Passing Things
Following the success of her Finlandia Prize-winning novel Compartment No. 6, Rosa Liksom returns to very short prose, a genre she pioneered, and a medium in which she is still an undisputed master.
Passing Things is a quick-moving pageant of citizens of today, with all their worries and troubles and all the love burning in their hearts. A single parent, a spiritual guide, an election observer, an estate planner, a genealogist, a poacher, a tourist in Turkey, a returnee to Finland, a tipsy policemen, the world’s greatest steel worker, a young shopper, a forgotten woman, a rejected and bitter man, these are its characters. Municipal mergers and the China phenomenon are discussed, the plight of the elderly is puzzled over, immigrants are eyed suspiciously, as are killer moose, angry bees, thieving wolverines, peacocks, and magpies. From this multivoiced, multiform testimony a single voice emerges, a soliloquy of modern Finnish society.

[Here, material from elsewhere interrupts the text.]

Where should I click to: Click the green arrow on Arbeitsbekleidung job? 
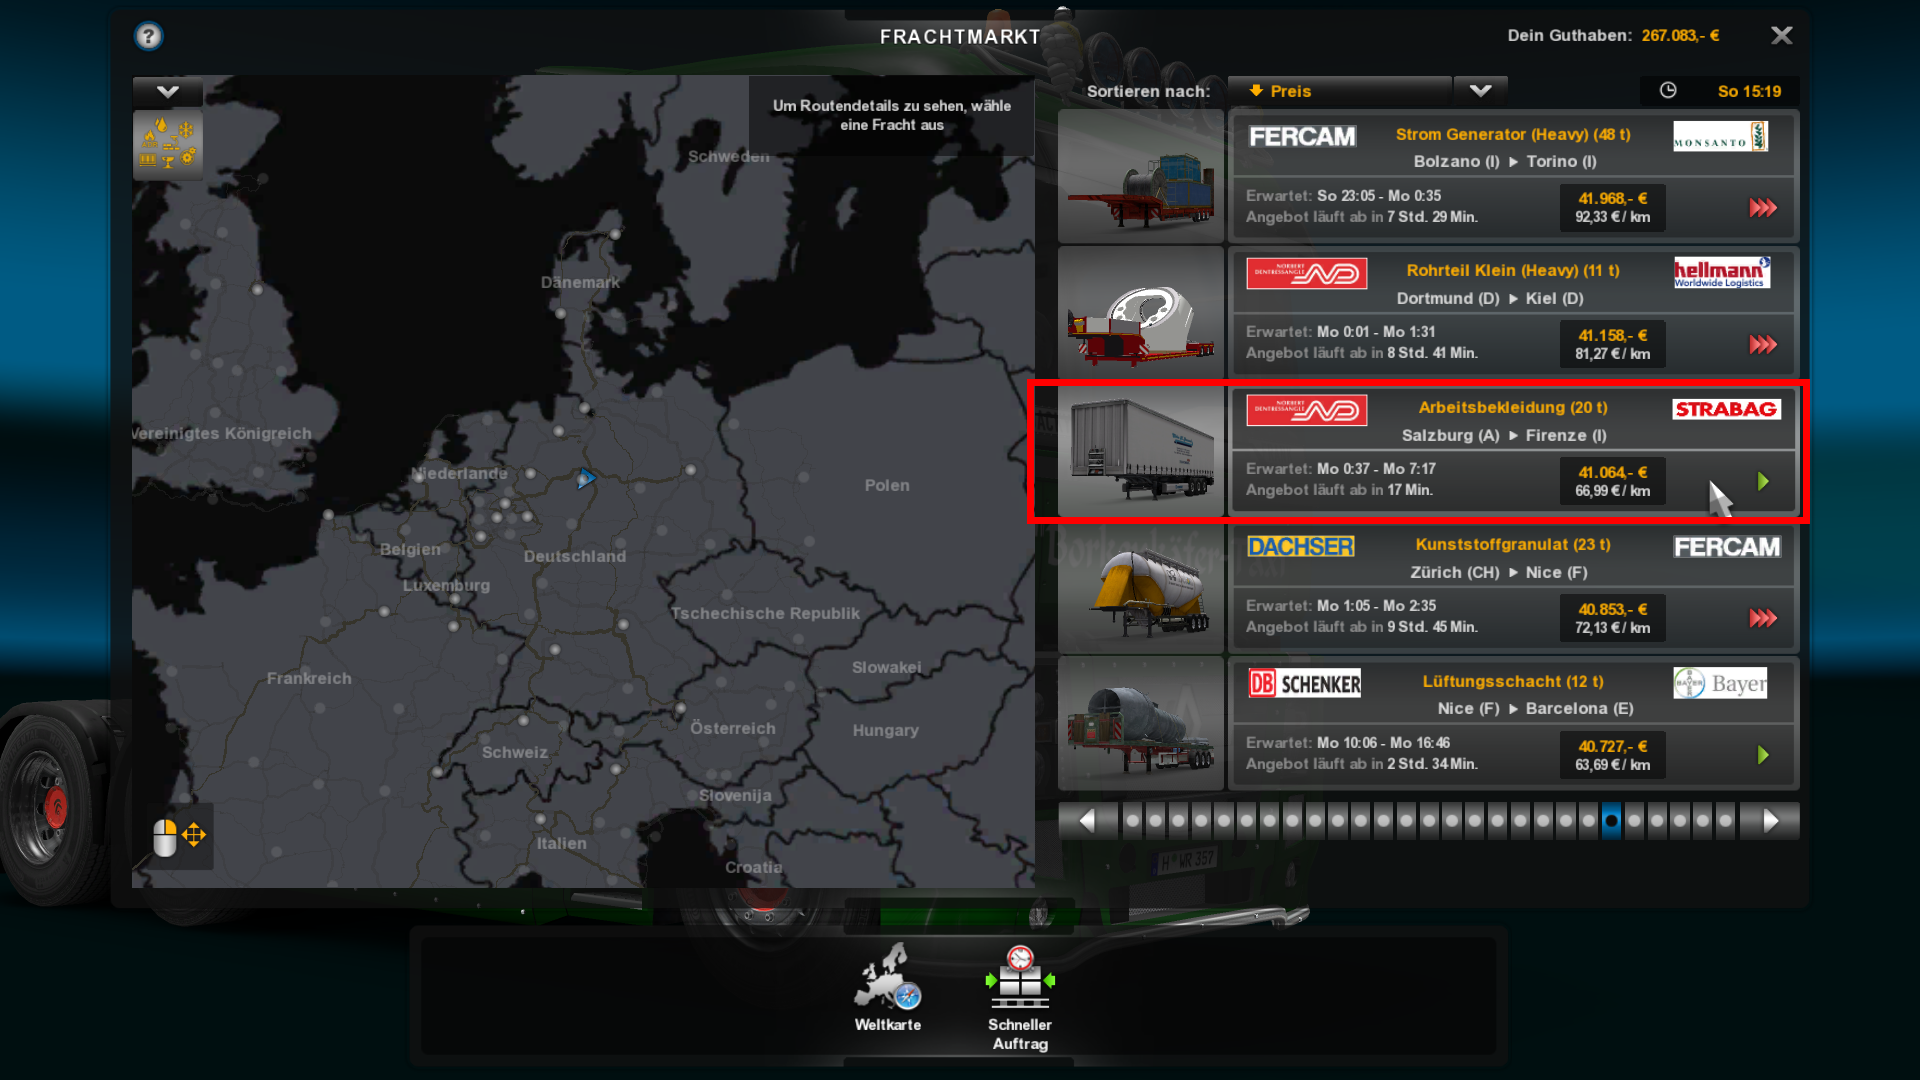[1763, 481]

Passing Things is a mirror on our mental condition in the here and now. If the image we see is as black as a polar night, it’s not the mirror’s fault – or Rosa Liksom’s. She has an unflinching eye, an infallible ear, and a gift for writing about the joys and disappointments of ordinary people, which is a great good fortune for the rest of us.
Reviews
"... keep in mind that Rosa Liksom is already a classic. It is she who brought our literature the lightning quick short story as well as idiomatic language. For a single writer, these are quite sufficient qualifications. "
Aamulehti, Tampere Finland
"Rosa Liksom has a fantastic ability to thoroughly master disparate genres: her novels and fragmentary prose form a large chapter in the history of modern form in Finnish literature."
Helsingin Sanomat
"Liksom is the mother of Finnish flash fiction.”
Helsingin Sanomat
Endorsements
”Her pen is like an arctic knife with eastern flavours.”
– Sofi Oksanen
Rights sold
Czech rights sold to Pistorius & Olšanská
Hungarian Rights sold to Noran Libro Kiadó.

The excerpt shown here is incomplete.